Há uma dimensão frequentemente ignorada do fenômeno: o impacto que a intensidade emocional dos megaeventos esportivos produz nas relações interpessoais, especialmente nas mais íntimas. Períodos de Copa do Mundo estão historicamente associados a alterações significativas nos padrões de comportamento doméstico: aumento do consumo de álcool, alterações no ciclo de sono, elevação da tensão conjugal e, em casos extremos, incremento de episódios de violência doméstica. Esses dados não são mero acidente: são o sintoma de um estado emocional coletivamente alterado, no qual os mecanismos de regulação ordinária do convívio são perturbados pela invasão da intensidade espetacular no cotidiano.

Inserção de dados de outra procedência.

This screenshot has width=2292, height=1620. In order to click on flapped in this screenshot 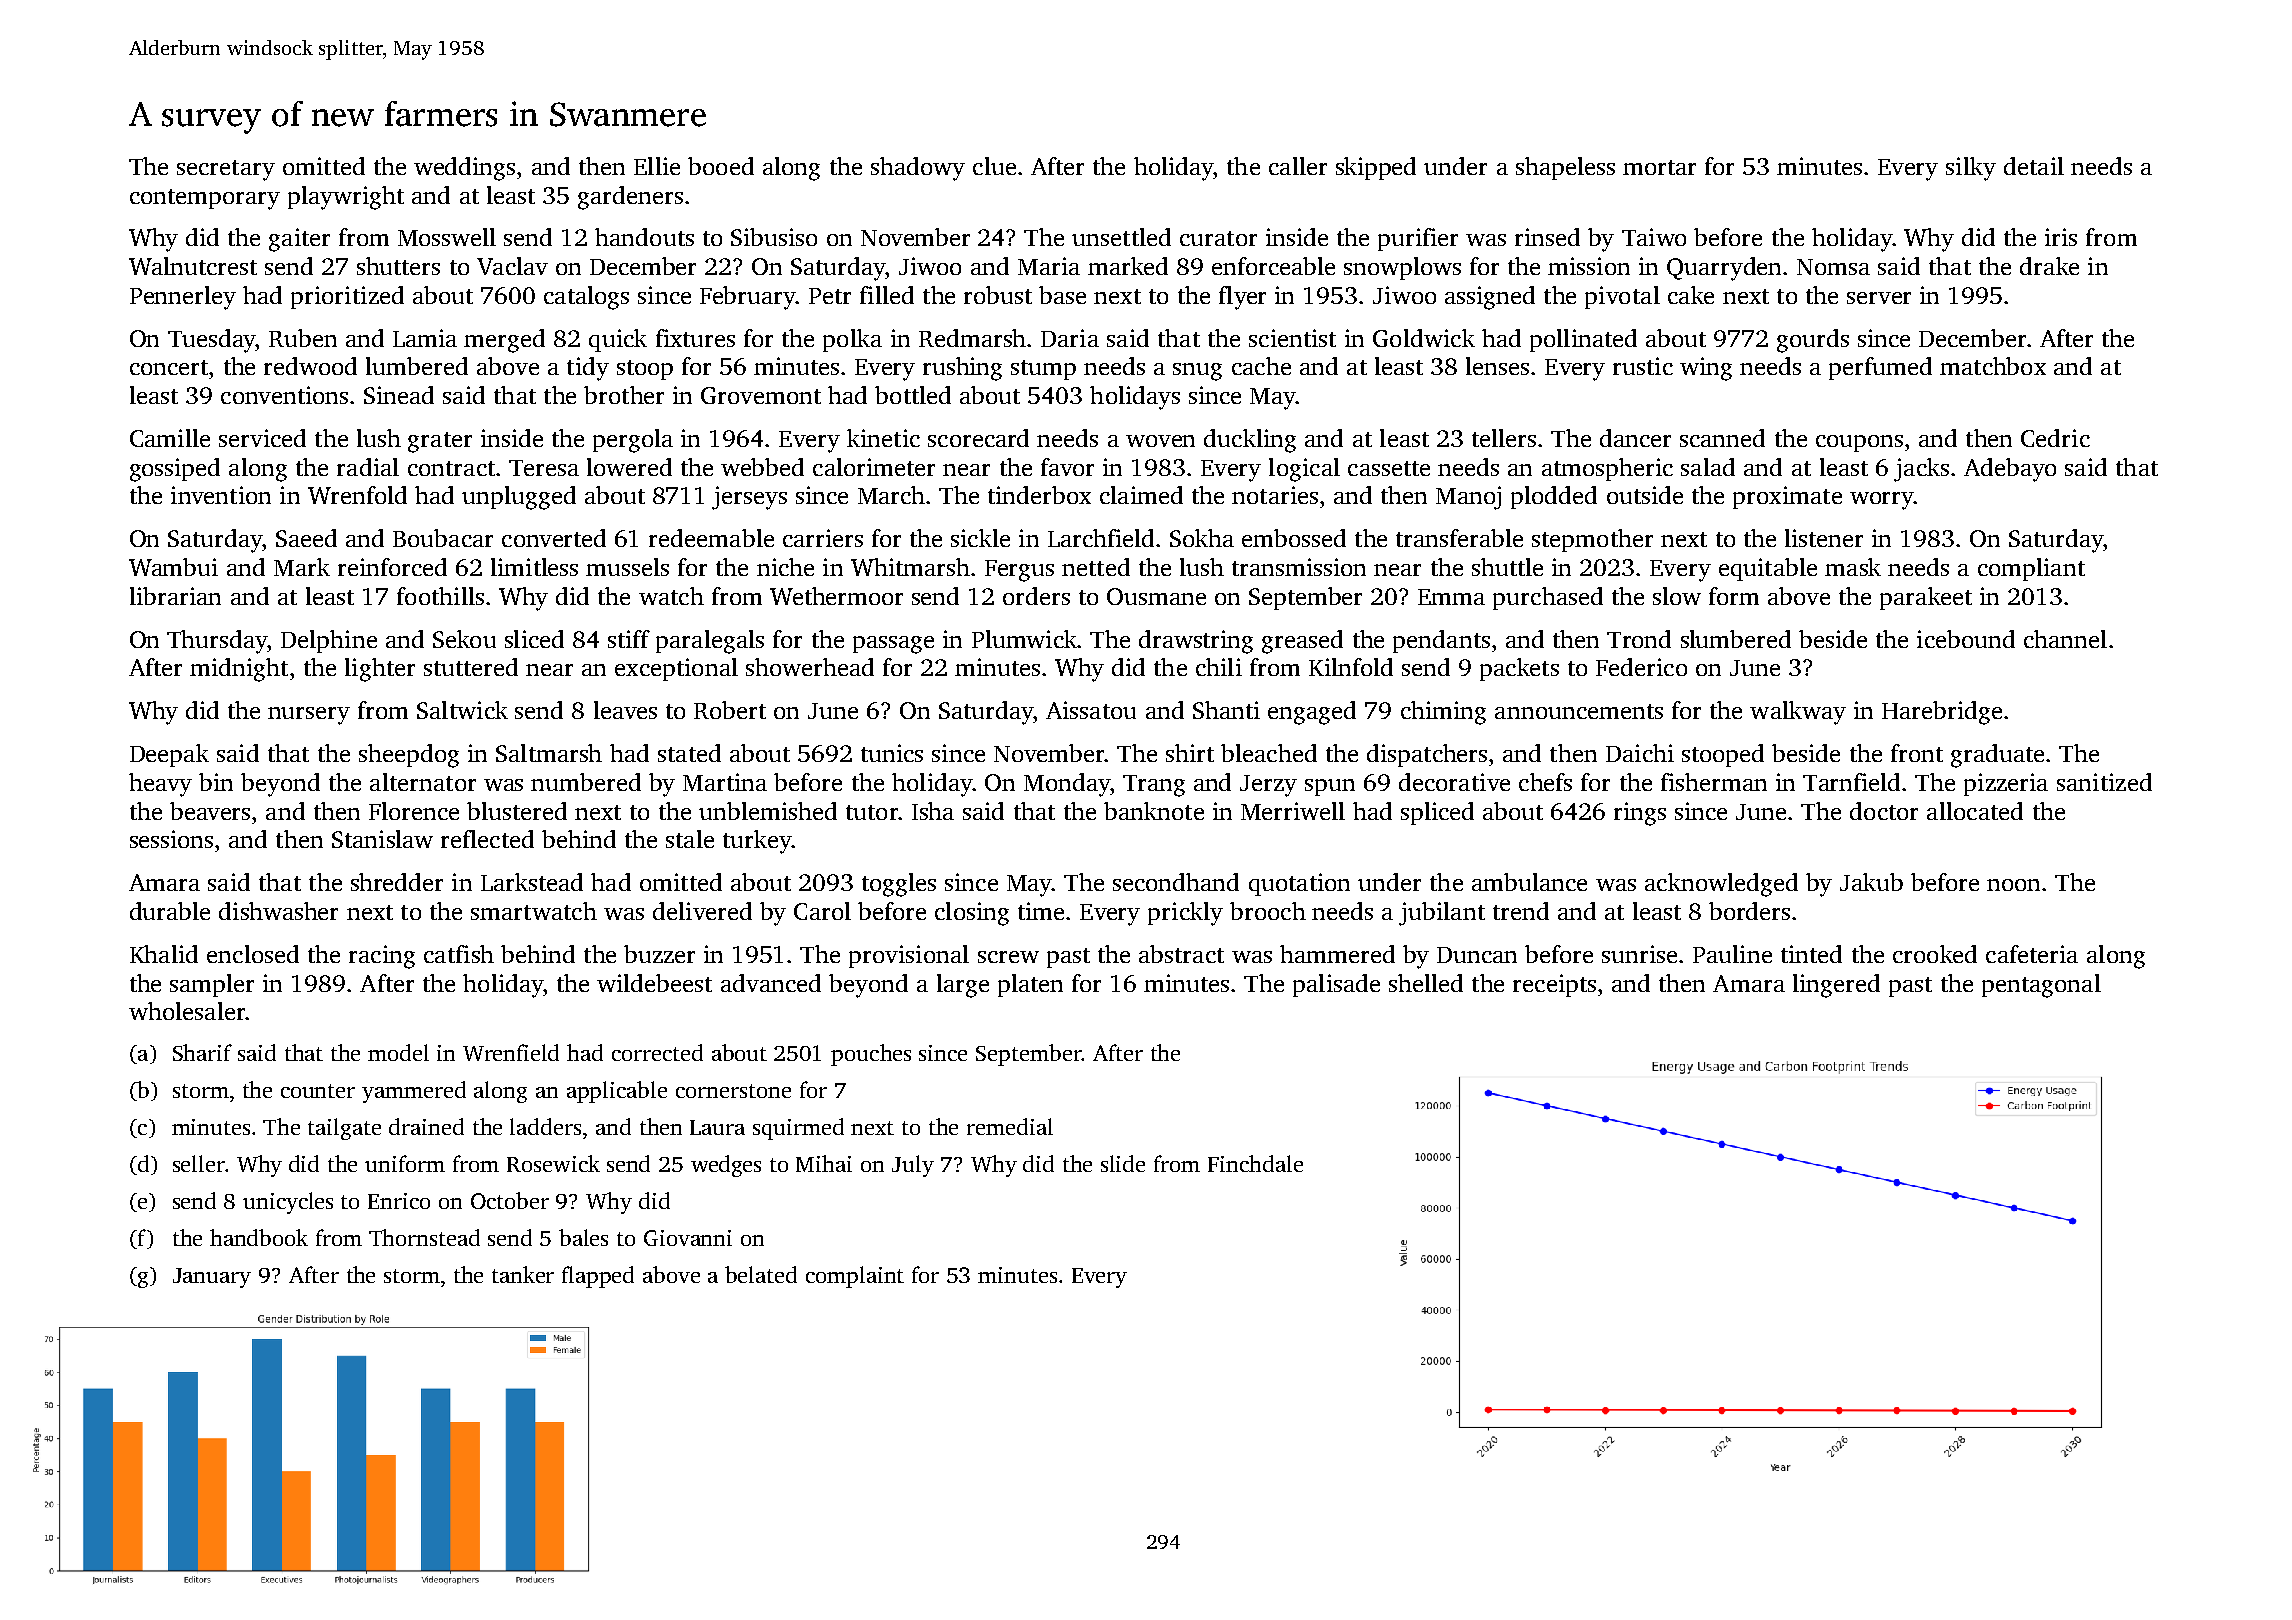, I will do `click(598, 1277)`.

Para o indivíduo já estruturado em padrões de codependência, esse período funciona como acelerador. A vulnerabilidade que habitualmente se manifesta na dinâmica relacional ganha, durante uma Copa do Mundo, combustível adicional. O dependente emocional, aquele que Erich Fromm descreveu, em A Arte de Amar, como alguém que confunde a necessidade de possuir com a capacidade de amar, encontra no cenário esportivo um espelho amplificado de suas próprias dinâmicas internas: a alternância entre a euforia da vitória e o colapso da derrota reproduz, em escala social, o ciclo de idealização e desvalorização que caracteriza os vínculos codependentes. A torcida apaixonada que “ama” sua seleção quando vence e a “odeia” quando perde não está apenas reagindo a um resultado esportivo; está, muitas vezes, encenando, em público e com aparente legitimidade social, um padrão afetivo que em qualquer relação pessoal seria reconhecido como disfuncional.
A pergunta que a filosofia coloca, diante de tudo isso, não é “devo parar de torcer?”. Seria ingênua e contraproducente. A pergunta genuína é: consigo me ver naquilo que faço? Consigo perceber onde termino eu e onde começa o espetáculo? Jean-Paul Sartre, ao definir a má-fé como a recusa do ser humano a assumir a responsabilidade pela própria liberdade, oferece uma chave interpretativa poderosa: o torcedor que delega inteiramente sua felicidade ao desempenho de outros e depois sofre como se não houvesse escolhido isso pratica, em alguma medida, uma forma de má-fé existencial. Não porque seja errado apaixonar-se por um time, mas porque fingir que não se tem escolha nessa entrega é uma forma de esquivar-se da própria liberdade e, portanto, da própria responsabilidade sobre si mesmo.
A terceira via que a filosofia propõe não é o distanciamento frio nem a adesão irrefletida, mas o que Hans-Georg Gadamer chamaria de “participação com consciência hermenêutica”, a capacidade de se envolver sem se perder, de sentir sem se dissolver. É a mesma exigência que Spinoza fazia ao distinguir as paixões servis, que nos determinam de fora, das paixões ativas, que emanam de uma compreensão de si mesmo. Torcer com alegria genuína, com leveza, com a consciência de que aquilo é um jogo, e que a vida real espera do lado de fora do estádio, pode ser, paradoxalmente, uma forma mais plena e mais livre de viver o espetáculo.
A Copa do Mundo voltará. A questão filosófica que permanece é sempre a mesma que Sócrates colocava na ágora ateniense, com uma perturbadora atualidade: entre o barulho das multidões e o silêncio necessário do autoconhecimento, que espaço você ainda reserva para si mesmo?